Opinions Une opinion de Geoffrey Minne, Economiste chez ING Belgique (à titre personnel)


Dimanche, les électeurs espagnols se rendent aux urnes en vue de renouveler le Parlement et déterminer le prochain gouvernement. Le temps est au bilan pour le gouvernement Rajoy et dans ce cadre, nul ne peut ignorer les performances économiques. En l’espace de 4 ans, le pays est passé d’une situation d’urgence où les institutions européennes sont venues à la rescousse du gouvernement, à une situation plus contrôlée où le gouvernement a remboursé anticipativement des emprunts contractés auprès de ces mêmes institutions. En 2015, la croissance du PIB devrait dépasser 3%, soit plus du double de la zone euro dans son ensemble.

La majorité des économistes s’accorde à dire que, depuis son arrivée au pouvoir, le gouvernement Rajoy a endossé un rôle moteur dans la reprise économique. Plusieurs réformes structurelles ont ainsi accru le potentiel de croissance économique et amélioré la compétitivité du secteur privé. L’exemple le plus évident est la réforme du marché du travail qui a amené une plus grande flexibilité pour les entreprises et a permis la création de près de 550 000 emplois supplémentaires en 12 mois.

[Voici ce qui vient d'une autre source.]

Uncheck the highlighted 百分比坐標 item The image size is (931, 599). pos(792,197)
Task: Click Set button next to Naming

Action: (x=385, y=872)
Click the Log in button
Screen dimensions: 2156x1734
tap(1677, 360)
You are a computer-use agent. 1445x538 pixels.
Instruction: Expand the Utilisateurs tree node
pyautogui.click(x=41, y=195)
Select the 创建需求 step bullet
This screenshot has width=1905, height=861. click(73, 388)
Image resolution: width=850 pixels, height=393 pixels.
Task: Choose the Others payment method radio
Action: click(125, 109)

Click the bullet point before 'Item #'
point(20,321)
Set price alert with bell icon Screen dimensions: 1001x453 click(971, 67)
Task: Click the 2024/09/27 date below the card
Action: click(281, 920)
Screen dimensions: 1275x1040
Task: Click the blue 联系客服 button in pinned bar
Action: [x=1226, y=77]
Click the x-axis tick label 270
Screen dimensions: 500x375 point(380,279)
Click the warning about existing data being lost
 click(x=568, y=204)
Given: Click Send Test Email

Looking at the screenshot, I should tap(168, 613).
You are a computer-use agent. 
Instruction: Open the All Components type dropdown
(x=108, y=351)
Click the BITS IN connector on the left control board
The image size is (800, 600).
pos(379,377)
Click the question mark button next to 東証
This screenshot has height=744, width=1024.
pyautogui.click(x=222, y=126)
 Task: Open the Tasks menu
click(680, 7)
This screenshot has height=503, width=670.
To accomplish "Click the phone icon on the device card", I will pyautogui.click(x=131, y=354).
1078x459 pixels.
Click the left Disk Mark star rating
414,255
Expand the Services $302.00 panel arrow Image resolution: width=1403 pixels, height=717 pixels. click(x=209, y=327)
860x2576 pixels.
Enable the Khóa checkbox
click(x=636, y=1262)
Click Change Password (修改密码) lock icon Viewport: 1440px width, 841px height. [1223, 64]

Ce choix politique est essentiellement basé sur l’anticipation que, pour la population dans son ensemble, les bénéfices d’une réduction du taux de chômage dépassent ceux du maintien d’une série d’acquis sociaux. Le taux de chômage a frôlé les 27% et a justifié ces mesures qui sont désormais considérées comme cruciales pour la reprise économique. Ce n’est pas le seul exemple puisque d’autres réformes ont aussi été entamées : secteur public, secteur financier, système de taxation, système de pension, indexation des salaires,…

Les réformes structurelles et politiques d’austérité, quoique bénéfiques d’un point de vue économique et à long terme, sont souvent impopulaires. Elles constituent donc des décisions difficiles à prendre pour un dirigeant politique visant une réélection à court terme. Le niveau des salaires ainsi que certains avantages acquis au fil du temps sont souvent en jeu et les remettre en jeu a tendance à irriter l’électeur. Comme Jean-Claude Junckers l’a déclaré au début de la crise financière en 2007, alors qu’il était ministre des finance au Luxembourg : « Nous savons tous ce qu’il faut faire, nous ne savons juste pas comment nous seront réélus après l’avoir fait ».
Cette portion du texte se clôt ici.